God wants more for us than that.
So what are we to do about it? Like many of the other deepest habits of the heart, I don’t think our resentments can be transformed by our will power alone. Resentment is too deep and complex to merely give it up for lent, or even cut back on it much like its caffeine, red meat or refined sugar. What can be done with the bitterness that plays such a key role in keeping us in our place hiding out the false hope of being vindicated?
What we can do, is pray. We can lift it up. We can let the resentment itself be our prayer.
Offering ourselves, or in this case, some part of ourselves, no matter how bleak and meager of a gift it may seem, is a prayer I have never known God to refuse.
Rather than pushing our anger down or comically trying to sweep our malice under the proverbial rug, we can let it be exactly what it is and offer it to the one who is not at all unfamiliar with it. That is the nature of grace. It is grace that moves us, to see others as God sees them and and to be capable of imagining living with better hope than just the karmic retribution we would really love to see rained down on our enemies.
God helps those of us who cannot help themselves. Isn’t that a relief?
I know there are times in my life that I get so miffed, I feel so bitter and my resentment is so pervasive, that it would hardly make sense for me to pray with anything else. Pray with what you have, is what I have learned, and what I think the Psalms have been trying to teach me. If the malice is this pervasive in me, praying any other way can be, well, dishonest.
Anyone who has read many of the Psalms will tell you how they can be, ahem, blunt. At times the psalmists seem to be asking God to do things that just don’t seem very Christian. But after praying them over and over for a few years I begin to get the sense that that is at least part of the point of the Psalms.
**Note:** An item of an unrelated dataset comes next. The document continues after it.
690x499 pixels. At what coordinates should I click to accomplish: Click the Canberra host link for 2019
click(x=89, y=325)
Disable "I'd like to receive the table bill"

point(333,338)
The more I hand my stuff over to God, whatever it may be, and the more I put my requests in God hands, the more I seem to be able to get back to the business of loving my neighbor, which, as unfair as that may seem, is when I am my happiest.
Perhaps this is what Jesus was hoping for us when he told Christians to love our enemies and pray for those who persecute us. I don’t think he meant for us to make the kind of laundry lists we make for ourselves and just switch out the names for those who are out to hurt us:
“Dear lord, please give terrorists a great parking space and help them get into their college of choice.”
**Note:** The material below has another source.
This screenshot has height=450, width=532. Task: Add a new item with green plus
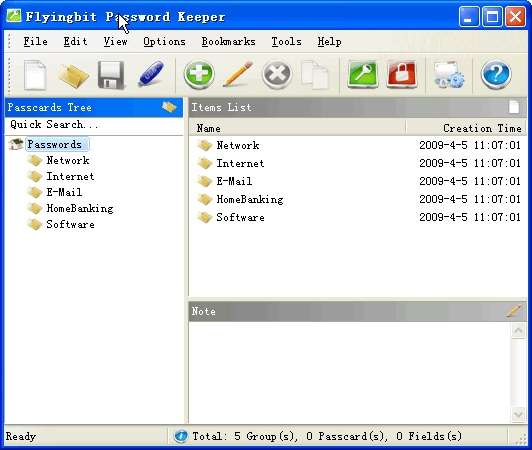pos(199,74)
“Lord in heaven, please give ISIS/Palestine/Republicans/Democrats/Congress wonderful… weather?”
No, That’s ridiculous. I think it does mean that when we have legitimate fears about others, who apparently are equally as fearful of us, we can hold that fear up to the loving light of God who might be able to imagine the possibilities of everyone thriving, everyone getting what they need, everyone flourishing in their God given capacity to love, even and especially if it means we might have to change first.
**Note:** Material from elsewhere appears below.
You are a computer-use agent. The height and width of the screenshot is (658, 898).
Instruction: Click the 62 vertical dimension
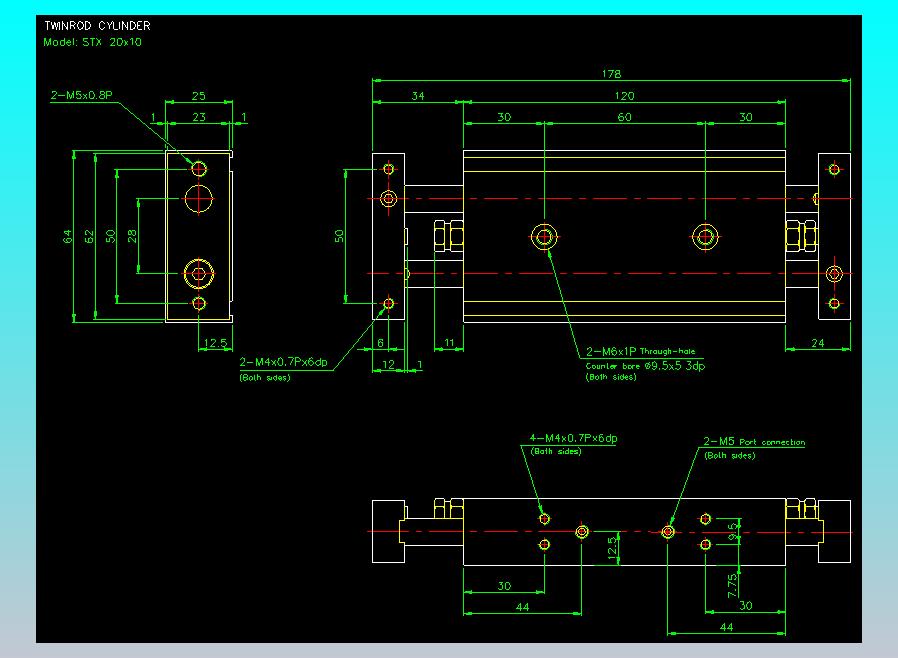coord(88,237)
We harbor resentment and it also harbors us, giving us a false sense of safety but also imprisoning us and keeping us focused on everything that didn’t go our way. This year during Lent, let’s consider simply offering our resentments to God whose love for us can still turn a heart of stone into a heart of flesh. No matter how great our sense of injustice, no matter how stuck we are and even when our hearts condemn us, there is always the possibility that because of the love of God, we can still be moved.